There is an increasing focus in the research community on the role of chronic inflammation in the development of Alzheimer's disease. With age, the background level of inflammatory signaling rises as the immune system constantly responds to signs of damage and dysfunction. Immune cells become overactive. In the case of the innate immune cells known as monocytes, that give rise to macrophages, an inflammatory background shifts their focus away from supporting processes of regeneration and tissue maintenance, and into a more aggressive and inflammatory state. This has detrimental effects on long-term health, and contributes to the onset of many different age-related conditions.
Alzheimer's disease (AD) is the most common neurodegenerative disease ultimately manifesting as clinical dementia. Despite considerable effort and ample experimental data, the role of neuroinflammation related to systemic inflammation is still unsettled. While the implication of microglia is well recognized, the exact contribution of peripheral monocytes and macrophages is still largely unknown, especially concerning their role in the various stages of AD.
AD develops over decades and its clinical manifestation is preceded by subjective memory complaints (SMC) and mild cognitive impairment (MCI); thus, the question arises how the peripheral innate immune response changes with the progression of the disease. To further investigate the roles of monocytes and macrophages in the progression of AD we assessed their phenotypes and functions in patients at SMC, MCI, and AD stages and compared them with cognitively healthy controls. We also conceptualised an idealised mathematical model to explain the functionality of monocytes/macrophages along the progression of the disease.
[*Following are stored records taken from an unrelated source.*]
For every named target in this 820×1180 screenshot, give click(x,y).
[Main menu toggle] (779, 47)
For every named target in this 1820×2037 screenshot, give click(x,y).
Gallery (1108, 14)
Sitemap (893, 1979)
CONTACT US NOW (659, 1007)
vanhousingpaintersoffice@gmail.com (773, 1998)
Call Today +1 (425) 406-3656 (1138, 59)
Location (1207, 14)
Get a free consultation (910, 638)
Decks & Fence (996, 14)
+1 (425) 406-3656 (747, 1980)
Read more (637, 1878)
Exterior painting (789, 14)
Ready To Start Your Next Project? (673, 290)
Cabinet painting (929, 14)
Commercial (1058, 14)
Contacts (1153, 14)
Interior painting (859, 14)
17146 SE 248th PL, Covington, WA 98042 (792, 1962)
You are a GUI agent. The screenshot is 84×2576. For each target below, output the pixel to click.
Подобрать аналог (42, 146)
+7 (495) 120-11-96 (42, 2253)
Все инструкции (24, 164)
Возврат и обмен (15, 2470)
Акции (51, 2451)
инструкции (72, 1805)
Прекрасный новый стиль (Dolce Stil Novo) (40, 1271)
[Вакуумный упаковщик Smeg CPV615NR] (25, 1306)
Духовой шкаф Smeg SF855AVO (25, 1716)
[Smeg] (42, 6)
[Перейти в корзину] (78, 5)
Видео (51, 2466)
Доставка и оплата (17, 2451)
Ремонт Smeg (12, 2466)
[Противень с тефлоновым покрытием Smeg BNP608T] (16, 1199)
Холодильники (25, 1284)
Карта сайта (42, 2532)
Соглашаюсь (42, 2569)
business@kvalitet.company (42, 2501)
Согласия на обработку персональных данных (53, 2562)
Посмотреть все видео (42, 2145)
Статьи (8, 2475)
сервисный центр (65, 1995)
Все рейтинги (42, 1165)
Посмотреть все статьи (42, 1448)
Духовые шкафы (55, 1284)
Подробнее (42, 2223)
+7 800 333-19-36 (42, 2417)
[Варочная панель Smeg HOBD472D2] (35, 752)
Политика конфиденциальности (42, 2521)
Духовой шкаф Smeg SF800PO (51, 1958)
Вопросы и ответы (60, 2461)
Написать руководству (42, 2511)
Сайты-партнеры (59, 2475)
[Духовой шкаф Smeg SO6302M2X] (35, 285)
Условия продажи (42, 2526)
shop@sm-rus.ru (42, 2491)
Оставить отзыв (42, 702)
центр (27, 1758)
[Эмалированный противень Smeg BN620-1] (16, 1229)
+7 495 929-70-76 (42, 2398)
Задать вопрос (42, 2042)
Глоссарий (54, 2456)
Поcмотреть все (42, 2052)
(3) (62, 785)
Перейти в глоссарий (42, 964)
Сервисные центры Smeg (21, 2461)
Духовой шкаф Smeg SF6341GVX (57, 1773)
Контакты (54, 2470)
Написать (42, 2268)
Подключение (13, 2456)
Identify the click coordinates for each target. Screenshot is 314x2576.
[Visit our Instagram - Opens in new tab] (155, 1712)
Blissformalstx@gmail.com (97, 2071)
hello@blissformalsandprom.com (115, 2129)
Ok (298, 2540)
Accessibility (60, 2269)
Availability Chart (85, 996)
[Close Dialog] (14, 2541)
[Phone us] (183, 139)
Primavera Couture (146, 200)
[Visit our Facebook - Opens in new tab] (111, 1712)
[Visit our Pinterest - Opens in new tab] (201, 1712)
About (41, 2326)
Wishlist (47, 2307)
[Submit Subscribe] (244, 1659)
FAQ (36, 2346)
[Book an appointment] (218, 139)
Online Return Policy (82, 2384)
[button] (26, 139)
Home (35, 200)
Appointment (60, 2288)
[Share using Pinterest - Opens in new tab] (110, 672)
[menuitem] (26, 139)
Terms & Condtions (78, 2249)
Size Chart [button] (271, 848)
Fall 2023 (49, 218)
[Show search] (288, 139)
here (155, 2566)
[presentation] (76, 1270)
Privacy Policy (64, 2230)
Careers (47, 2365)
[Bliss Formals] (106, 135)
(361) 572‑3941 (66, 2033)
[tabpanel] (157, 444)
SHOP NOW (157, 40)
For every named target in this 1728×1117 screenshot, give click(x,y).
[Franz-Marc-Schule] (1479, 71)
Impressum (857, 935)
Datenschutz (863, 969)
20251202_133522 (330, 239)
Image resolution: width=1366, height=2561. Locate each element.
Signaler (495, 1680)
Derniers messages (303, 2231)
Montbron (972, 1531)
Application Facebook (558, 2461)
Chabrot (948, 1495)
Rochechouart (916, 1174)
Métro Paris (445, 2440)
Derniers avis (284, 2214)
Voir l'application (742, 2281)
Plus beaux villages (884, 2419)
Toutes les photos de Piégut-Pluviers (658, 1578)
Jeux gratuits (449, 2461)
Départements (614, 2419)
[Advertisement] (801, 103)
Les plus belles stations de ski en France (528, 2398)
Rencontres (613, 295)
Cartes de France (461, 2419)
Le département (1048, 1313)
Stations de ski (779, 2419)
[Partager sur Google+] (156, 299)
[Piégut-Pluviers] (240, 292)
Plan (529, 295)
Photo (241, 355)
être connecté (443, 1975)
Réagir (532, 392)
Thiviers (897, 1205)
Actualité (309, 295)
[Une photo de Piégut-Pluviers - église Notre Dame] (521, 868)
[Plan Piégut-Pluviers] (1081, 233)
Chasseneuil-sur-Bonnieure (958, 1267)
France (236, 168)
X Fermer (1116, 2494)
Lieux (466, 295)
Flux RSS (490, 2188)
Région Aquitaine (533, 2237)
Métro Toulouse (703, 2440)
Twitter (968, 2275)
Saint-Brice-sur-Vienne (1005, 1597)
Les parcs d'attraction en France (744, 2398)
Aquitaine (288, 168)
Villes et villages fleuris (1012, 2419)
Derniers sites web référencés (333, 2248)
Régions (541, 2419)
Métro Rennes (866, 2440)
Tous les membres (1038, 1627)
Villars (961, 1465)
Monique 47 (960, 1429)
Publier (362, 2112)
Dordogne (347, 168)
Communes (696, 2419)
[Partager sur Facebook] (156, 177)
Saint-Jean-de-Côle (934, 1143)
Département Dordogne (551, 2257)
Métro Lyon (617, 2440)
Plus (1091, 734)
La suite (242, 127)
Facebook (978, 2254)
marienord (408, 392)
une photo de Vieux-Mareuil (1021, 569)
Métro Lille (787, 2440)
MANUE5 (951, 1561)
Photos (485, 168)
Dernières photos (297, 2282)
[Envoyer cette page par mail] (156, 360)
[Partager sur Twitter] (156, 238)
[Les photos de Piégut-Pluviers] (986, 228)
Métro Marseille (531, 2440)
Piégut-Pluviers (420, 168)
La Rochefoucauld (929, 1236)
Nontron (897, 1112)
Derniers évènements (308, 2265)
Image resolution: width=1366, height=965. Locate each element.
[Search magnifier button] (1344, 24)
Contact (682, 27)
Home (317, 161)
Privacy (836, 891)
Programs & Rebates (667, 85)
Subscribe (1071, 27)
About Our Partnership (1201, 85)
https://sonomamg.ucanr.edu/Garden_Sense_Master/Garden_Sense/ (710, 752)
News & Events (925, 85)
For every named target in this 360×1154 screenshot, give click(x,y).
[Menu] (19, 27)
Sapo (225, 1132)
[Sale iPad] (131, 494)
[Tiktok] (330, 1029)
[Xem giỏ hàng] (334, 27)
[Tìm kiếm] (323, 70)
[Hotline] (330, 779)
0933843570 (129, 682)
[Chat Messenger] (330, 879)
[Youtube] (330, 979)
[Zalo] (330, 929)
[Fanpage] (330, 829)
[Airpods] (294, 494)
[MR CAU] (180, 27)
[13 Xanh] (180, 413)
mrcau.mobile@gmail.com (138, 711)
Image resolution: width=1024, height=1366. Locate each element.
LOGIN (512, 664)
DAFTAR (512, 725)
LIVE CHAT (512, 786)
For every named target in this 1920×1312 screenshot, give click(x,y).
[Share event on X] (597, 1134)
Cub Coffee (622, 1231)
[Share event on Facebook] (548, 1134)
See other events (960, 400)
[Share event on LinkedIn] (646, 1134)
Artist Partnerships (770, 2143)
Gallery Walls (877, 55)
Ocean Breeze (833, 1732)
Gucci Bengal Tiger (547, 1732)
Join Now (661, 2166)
We show that there are distinct phenotypic and functional changes in monocyte and macrophage populations as the disease progresses. Higher free radical production upon stimulation could already be observed for the monocytes of SMC patients. The most striking results show that activation of peripheral monocytes (hyperactivation) is the strongest in the MCI group, at the prodromal stage of the disease. Monocytes exhibit significantly increased chemotaxis, free radical production, and cytokine production in response to TLR2 and TLR4 stimulation. Thus our data suggest that the peripheral innate immune system is activated during the progression from SMC through MCI to AD, with the highest levels of activation being in MCI subjects and the lowest in AD patients.